The Alabama State Supreme Court ruled that “moderate” Albert Boutwell could take office on May 21 replacing Connor ally Art Hanes. Connor was also stripped of his position and tearfully told reporters “This is the worst day of my life” as he picked up his last paycheck. In June the Jim Crow signs regulating segregated public places were taken down. Although many businesses dragged their feet in complying with the new reality, and King and others were criticized for not continuing the demonstrations until all promises were fulfilled, the crisis seemed over.
King’s prestige as a leader was reaching his high point. President Kennedy drafted Civil Rights legislation that was soon tied up in a Senate filibuster. The March on Washington August would gain even more wide spread public support.

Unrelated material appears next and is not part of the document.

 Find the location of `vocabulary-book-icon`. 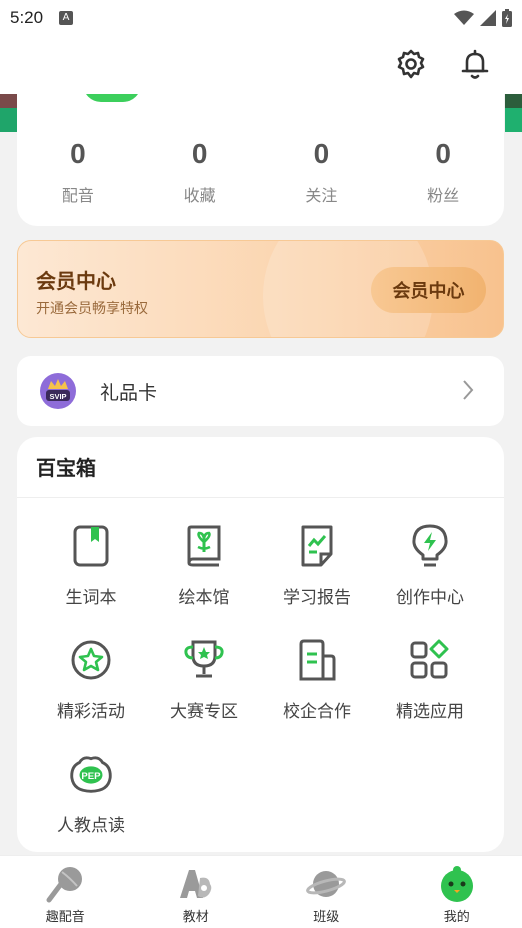

vocabulary-book-icon is located at coordinates (91, 546).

But bitter Whites, led by the active Ku Klux Klan, began a virtual guerilla campaign against local civil rights leaders and white, “race traitors” who accommodated them. A tear gas canister was thrown into Loveman’s Department Store when it complied with the desegregation agreement and twenty people required hospital treatment. The home of NAACP attorney Arthur Shores was bombed injuring his wife.
Tensions rose again when city schools were desegregated in September. Governor Wallace’s vow to resist with Alabama National Guard troops was foiled when Kennedy nationalized the Guard and ordered them to stand down. Still, most white students shunned the newly integrated schools.

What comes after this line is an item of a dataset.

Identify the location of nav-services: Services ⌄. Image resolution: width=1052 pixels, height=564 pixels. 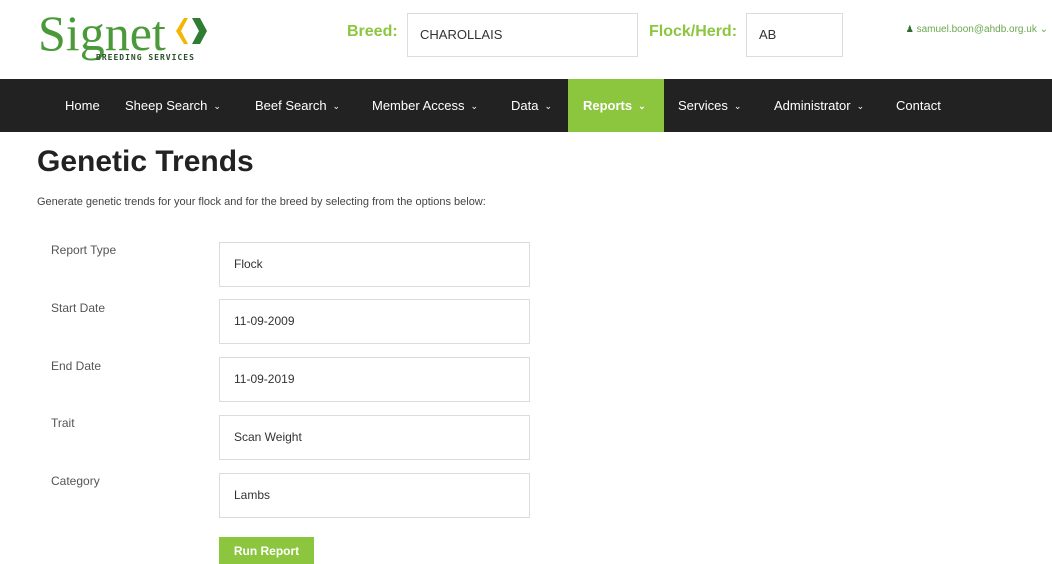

On Sunday morning September 15 a white man driving a white and turquoise Chevrolet was seen placing a box under the steps of the 16th Street Church. A bomb exploded as students were filing into a basement room for Sunday school. The bomb killed 11 year old Denise McNair and Addie Mae Collins, Carole Robertson, and Cynthia Wesley, all 14 years old.
Rev. King spoke the funeral for three of the girls. More than 8,000 mourners, including 800 clergymen of all races, attended the service. No city officials attended.
Outrage over the bombing and other atrocities paved the way for the passage of the Civil Rights Act of 1964, which was signed into law by President Lyndon Johnson the following summer.
Ku Klux Klan member Robert Chambliss was later identified as the man who left the package. He was soon arrested and 122 sticks of dynamite were found in his home matching the forensic pattern of the explosives used in the bomb. Despite overwhelming evidence, including an eyewitness, a local jury acquitted Chambliss of murder and convicted him of a minor charge of possessing explosives. He was fined $100 and sentenced to six months in local jail, where he was safely separated from Black inmates and treated as a hero by jailers.
The verdict shocked and outraged the nation. But it was not until 1977 when young Alabama Attorney General Bill Baxley reopened the case that anything like justice began to be done. Baxley secured a conviction of Chambliss despite not having access to FBI files which were denied him because the agency feared that the extent of its infiltration of the Klan—and possible advance knowledge of the bombing plot—might be exposed. Chambliss was sentenced to life imprisonment. He died in an Alabama prison on October 29, 1985.
In May of 2002 the FBI finally made public its files on the case and said that Klansmen Herman Cash, Thomas Blanton and Bobby Cherry had conspired with Chambliss on the bombing. Cash was dead. Blanton and Cherry were charged with murder and eventually convicted in separate trials. Cherry was identified as the ring leader and the man whose military training made him familiar with explosives. Cherry died in prison in 2004. Blanton remains in prison.